THIERS - Ne faites pas l'enfant! Et en plus ils demandent de venir nous défiler
sous le nez le 1er mars sur les Champs-Elysées!
GENERAL VINOY - Cela, Paris ne l'acceptera pas.
THIERS - C'est bien cela qui me préoccupe. La population de Paris refuse
la paix. Paris s'agite, Paris nous échappe, Paris se veut socialiste
et républicain... Paris ne veut pas être vaincu... Et surtout Paris
nous soupçonne de vouloir rétablir la royauté. Si vous
voulez avoir une dernière chance d'être enfin un général
victorieux...
GENERAL VINOY - Naturellement! Que faut-il que je fasse?

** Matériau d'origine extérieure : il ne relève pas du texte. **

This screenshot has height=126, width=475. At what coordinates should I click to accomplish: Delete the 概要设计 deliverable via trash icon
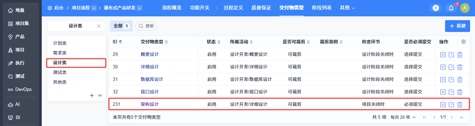coord(460,54)
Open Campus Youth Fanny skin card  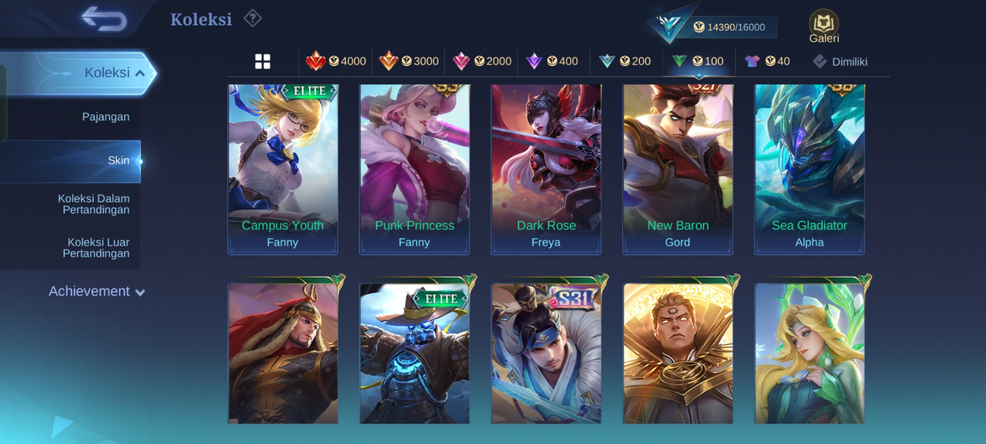pos(283,170)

THIERS - Eh bien... Il y a dans Paris deux cent mille gardes nationaux, auxquels
nous avons bien malencontreusement laissé leurs armes. Et ces gardes
nationaux sont des artisans, des ouvriers, des boutiquiers, du petit peuple...
qui ont beaucoup souffert de l'Empire, qui n'ont plus rien à perdre et
parmi lesquels a germé depuis longtemps l'idée de je ne sais quelle
nouvelle "Révolution". Oui, Paris est en quelque sorte en état
de rébellion...
GENERAL VINOY - Excellente analyse, monsieur le président...

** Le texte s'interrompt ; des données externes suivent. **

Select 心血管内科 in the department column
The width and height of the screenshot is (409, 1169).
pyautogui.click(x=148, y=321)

THIERS - Il faut donc que nous brisions Paris! Et pour briser Paris, j'ai besoin
de vous. Est-ce une victoire à votre portée?
GENERAL VINOY - Monsieur le président... Mais... Non… Oui.
THIERS - Savez-vous quelle est mon idée?
GENERAL VINOY - Vraiment, je ne vois pas... Briser Paris?
THIERS - Pusillanime, comme tous les autres! Ecoutez-moi... Il nous faut séparer
le bon grain de l'ivraie. Je vais ordonner à tous les membres du gouvernement
et de l'administration - et à tous les citoyens libres! - de quitter
Paris. Il y a déjà longtemps que j'y pense. Et nous irons nous
installer à Versailles, dont l'état d'esprit est excellent...
tout à fait pas socialiste. Nous laisserons donc toute cette vermine
dans la capitale... Ils se dévoreront eux-mêmes et sombreront dans
leur anarchie... Pendant ce temps nous reconstituerons à Versailles une
armée puissante... J'en ai parlé aux Prussiens, ils sont d'accord,
ils veulent signer la paix avec un gouvernement qui se tienne! Nous n'aurons
pas de peine à trouver des soldats. Et quand le fruit sera mûr...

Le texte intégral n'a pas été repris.